VCU Health Administration’s Atherly appointed to Perlin Professorship

Adam Atherly, Ph.D., who joined the VCU Department of Health Administration last year, has been named Seymour and Ruth Perlin Professor of Health Administration and Internal Medicine. Established in 2014, this endowed position rotates between those respective departments in the College of Health Professions and School of Medicine.

Adam Atherly headshotAtherly is an active researcher who whose work spans numerous methodological and topical areas, including choice modeling, healthcare spending, cost-effectiveness analysis and evaluation of efforts to improve quality of care and patient outcomes. His research particularly focuses on consumer decisions regarding health insurance plan choice, and, more recently, value-based healthcare.

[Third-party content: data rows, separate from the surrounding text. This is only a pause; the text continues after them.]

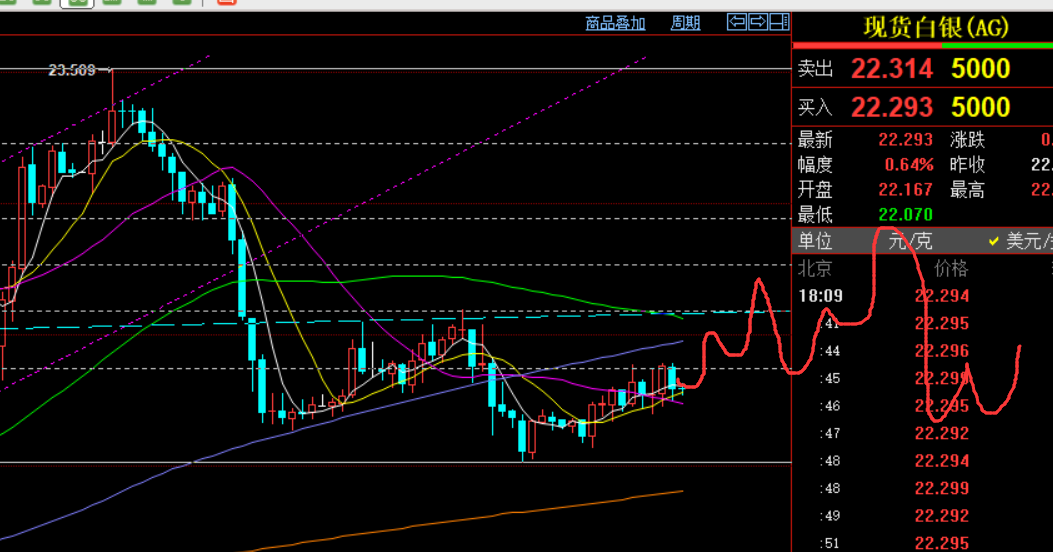Toggle the side panel layout icon

(778, 21)
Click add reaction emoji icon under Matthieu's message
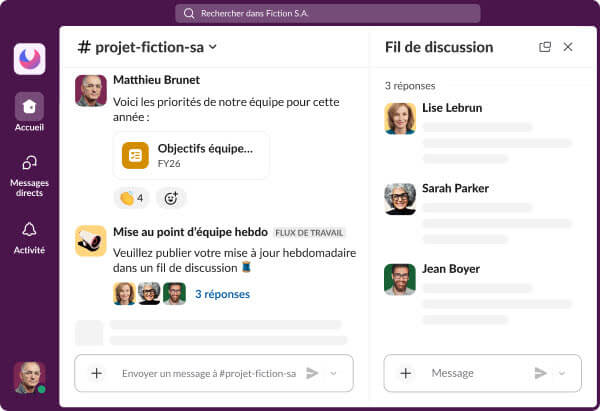This screenshot has width=600, height=411. [x=171, y=198]
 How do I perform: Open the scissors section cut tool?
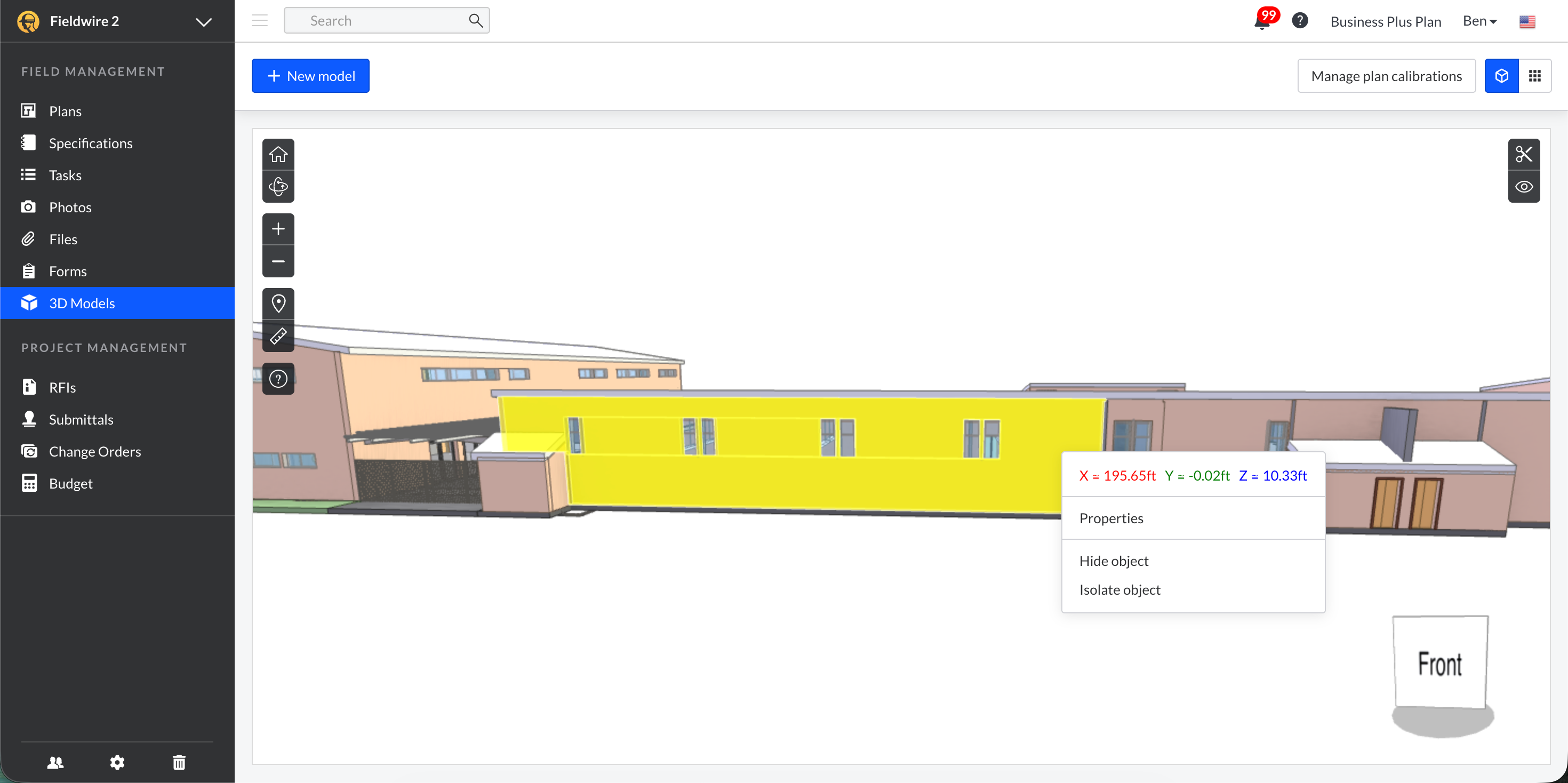[x=1524, y=154]
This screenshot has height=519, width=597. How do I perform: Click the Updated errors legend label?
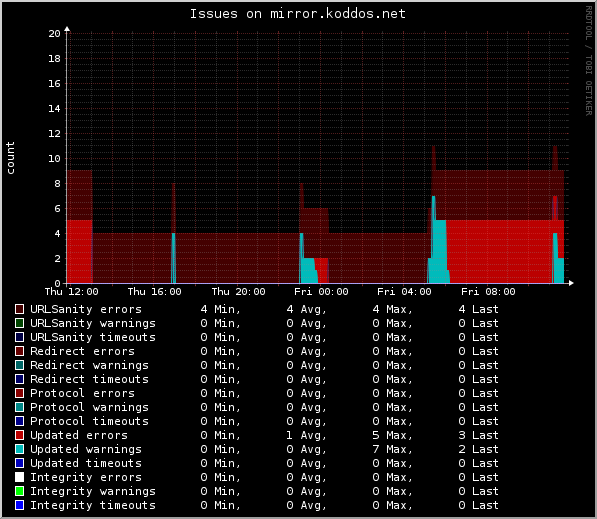tap(79, 435)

The author of more than 100 peer-reviewed articles and book chapters, Atherly has moved his active research portfolio to VCU, including a project funded by the Robert Wood Johnson Foundation studying the intersection of the healthcare, social services and public health delivery systems. He serves on four doctorate student dissertation committees and has newly funded projects with faculty from both VCU Health Administration and VCU Gerontology.

Jonathan and Donna Perlin created the professorship to honor his parents, Dr. Seymour and Ruth Perlin. Last year, VCU alumnus Jonathan Perlin, Ph.D. ’91, MD ’92, and MSHA ’97, was named president and CEO of The Joint Commission after top leadership roles with HCA Healthcare. Donna Perlin, MD ’89, HS ’92, also received her medical degree from VCU and is a pediatric emergency physician.

In keeping with the professorship’s goal to advance cross-disciplinary research and collaboration between the two departments, Atherly is developing studies with the previous Perlin Professor: Alan Dow, MD, MSHA, VCU’s assistant vice president of health sciences for interprofessional education and collaborative care.

“I appreciate that my work aligns closely with the Perlins’ mission to improve healthcare delivery systems and improve the quality of care,” Atherly says. “My research looks at issues such as how we pay for care so that it improves people’s health in the most efficient way possible. Ultimately, our goal is to direct the right care to the right patient at the right place.”